- _MATERIAL PROVIDED_:
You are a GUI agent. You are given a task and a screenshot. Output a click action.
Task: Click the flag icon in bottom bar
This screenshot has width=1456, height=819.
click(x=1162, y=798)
...
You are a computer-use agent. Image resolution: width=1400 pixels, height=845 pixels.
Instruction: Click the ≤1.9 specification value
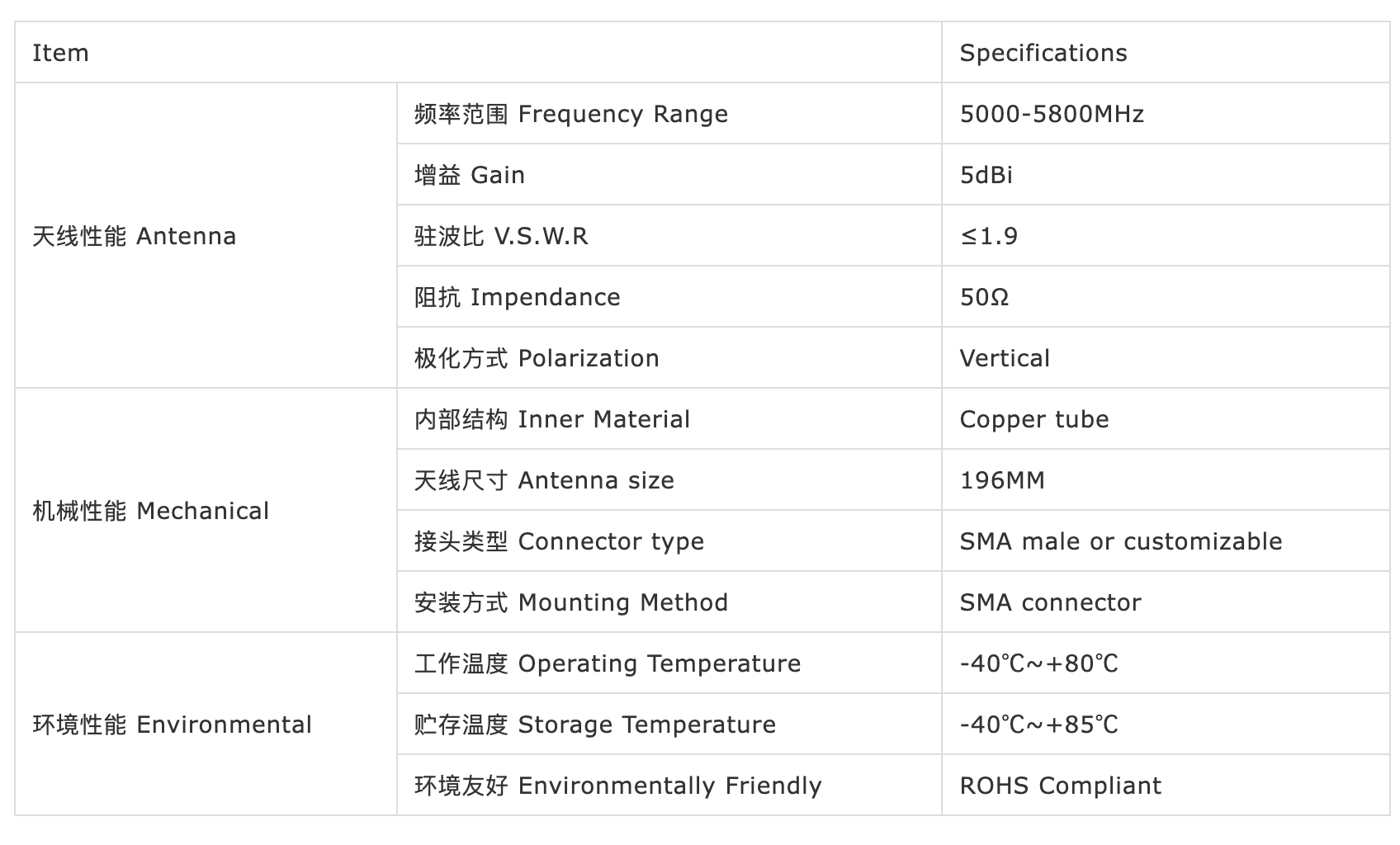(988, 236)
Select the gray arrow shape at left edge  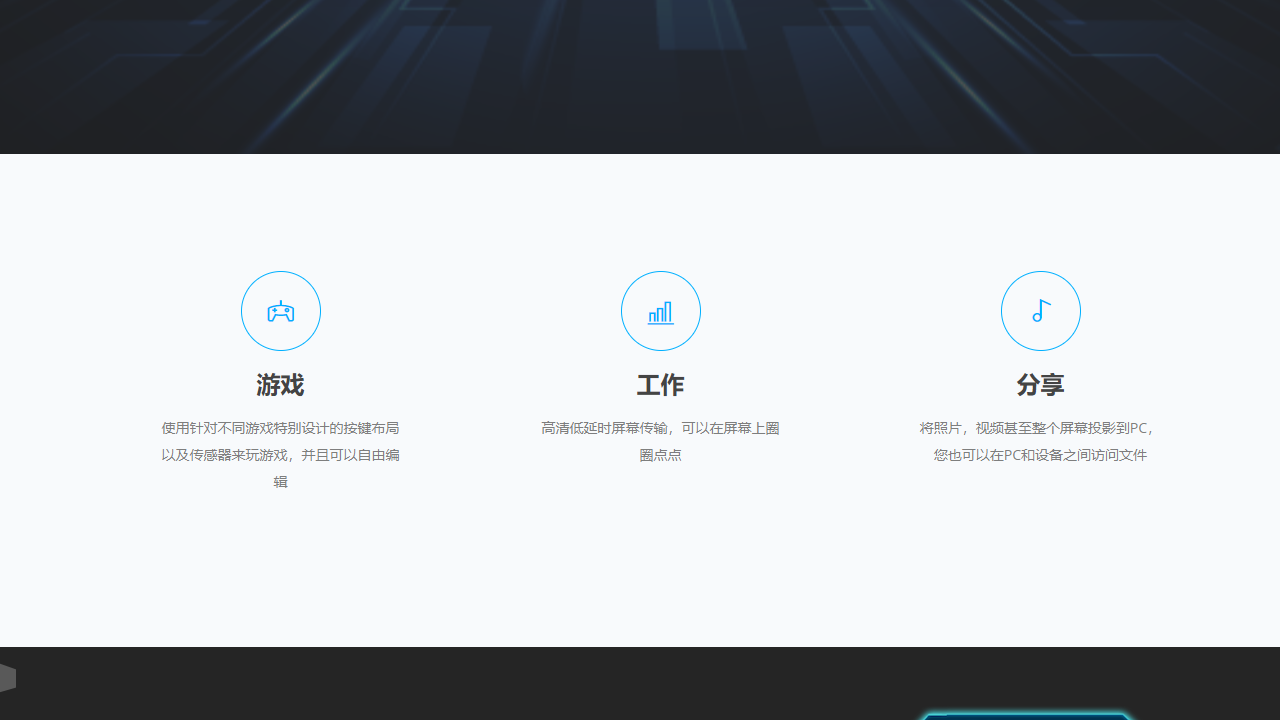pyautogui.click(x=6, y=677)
==
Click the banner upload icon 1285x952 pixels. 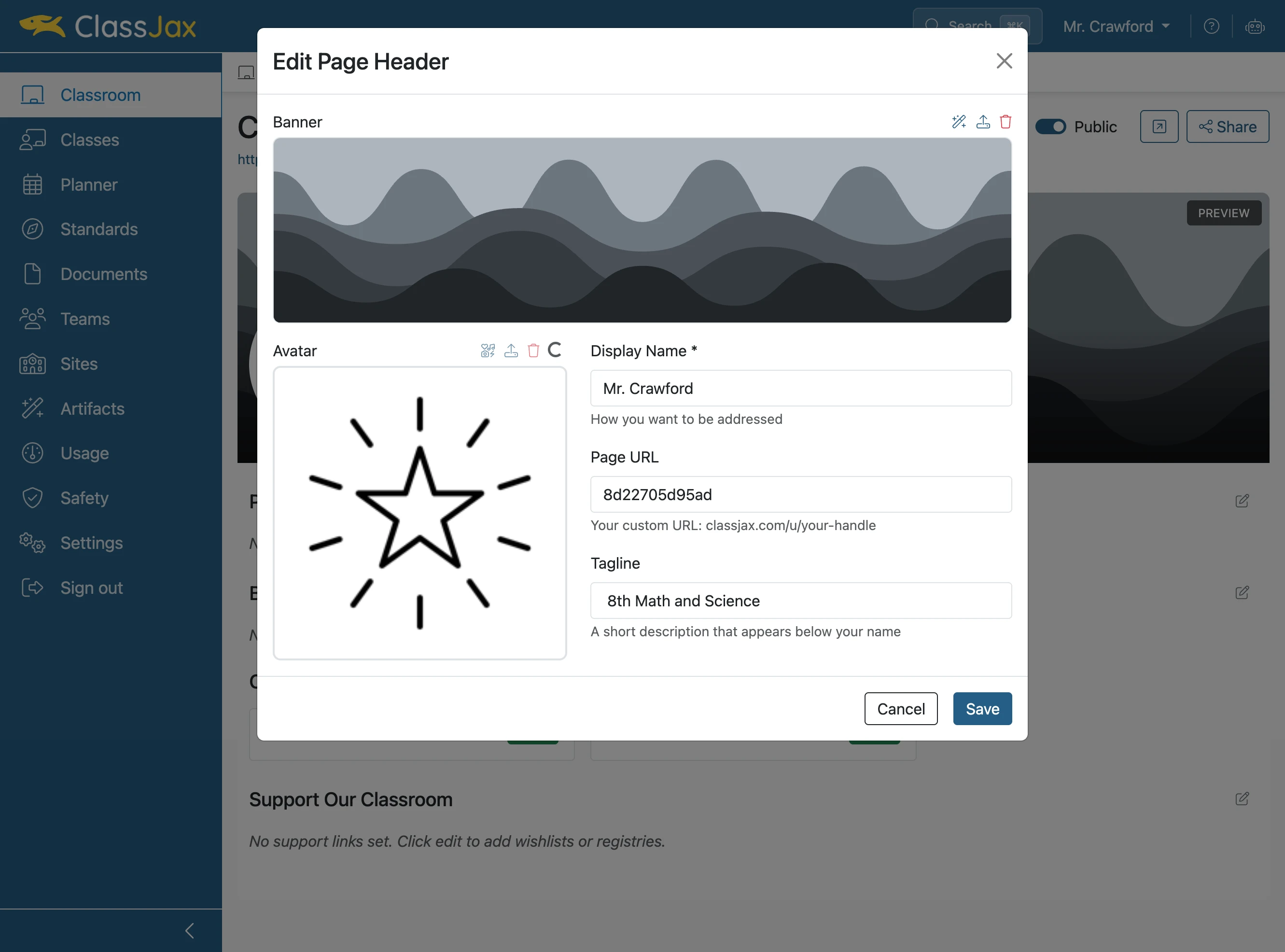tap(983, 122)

- _TASK DESCRIPTION_: Whenever a line in the records contains the word "agent", copy that line.

- _TASK OUTPUT_:
You are a GUI agent. You are given a task and a screenshot. Output a click action.
You are a computer-use agent. Image resolution: width=1400 pixels, height=845 pixels.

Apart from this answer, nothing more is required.